Afrique : Léoplod Sédar Senghor, Francis Bebey, Thomas Sankara, Jean-Marie Adiaffi, Patrice Lumumba, Nelson Mandela, Camara Laye.
La gageure, c’est de fusionner théâtre et poésie. Pari réussi, à la faveur de la scénographie, du jeu des acteurs et de la danse.
L’argument, c’est l’histoire de trois hommes noirs, trois condamnés à mort pour subversion, qui viennent d’être incarcérés. La première partie de la pièce nous relate leur installation, la douleur d’être privé de liberté, l’impuissance d’écrire, le pire des châtiments pour un écrivain. La seconde partie, séparée de la première par un épisode dansé, voit les prisonniers attendre l’exécution de leur sentence. Entre les deux scènes, un épisode onirique : la femme noire vient danser le rêve de l’homme qui dort.
Sur le plateau, trois hommes (les prisonniers), une femme (la geôlière). Un dispositif scénique fait de cellules grillagées, parois de métal tressé, horizon de barreaux où s’accrocher. Devant cet espace grillagé, un demi-cercle : une table basse, des tabourets qui à l’occasion peuvent se transformer en percussion. C’est l’espace commun, celui de l’échange, voire du conflit, du jeu, de la confidence, de la mélopée, de la danse.
Entre chant créole et lamentation sur la privation de liberté, les prisonniers se soutiennent mutuellement. Le récit alterne avec la poésie. Au fond de leur désespoir, la poésie et la musique témoignent de leur humanité. La prison bloque leur inspiration mais les oblige pourtant à puiser au fond de même, en refusant toute facilité. Désormais c’est l’écriture poétique qui est investie de cette mission sacrée: faire sauter tous les cadres et les verrous.
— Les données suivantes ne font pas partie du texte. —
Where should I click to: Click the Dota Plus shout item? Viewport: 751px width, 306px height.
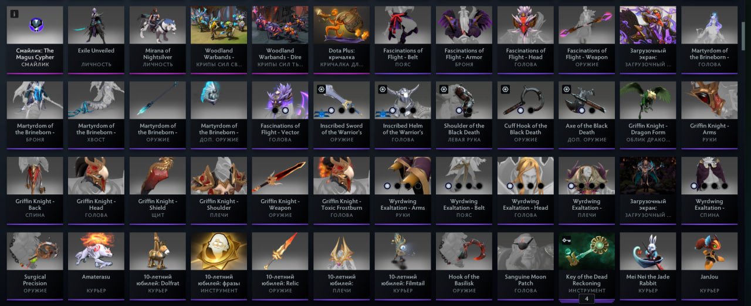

Les idiomes se mêlent, le créole dit la douce nostalgie d’enfance, la mère, la femme, le français dit l’indomptable désir de liberté.
A la faveur de la danse de le femme noire, la parole poétique se libère ;surgissent alors, en seconde partie, les plus puissants des poèmes :
« – Silence » de Jean-Marie Adiaffi, interprété par Didier Andenas
-« Femme Noire  » de Camara Laye, interprété par Fillip Calodat
– le dernier, qui est une contraction de deux poèmes : « Rage de vivre »et « poésie de révolte d’Adolphe » de René Depestre, interprété par Nicolas Mouen.

Dans cette seconde partie, rythme, chant, danse et poésie accèdent à leur plénitude : chaque art trouve sa juste place en accord avec les autres pour créer une émotion puissante. On a ici un exemple d’art lyrique où fusionnent rythme, musicalité, image et verbe. La scène théâtrale se prête à merveille à cette rencontre, pour peu que la mise en scène soit attentive à servir le sens : rien n’y est gratuit. Le jeu des comédiens sert admirablement l’entreprise : ils rivalisent de justesse et de naturel, autant dans l’élocution que dans le rythme et la danse. Leur corps délié est à l’unisson de leur diction. Admirable spectacle, qui, sans prétention démesurée, sait plaire et émouvoir.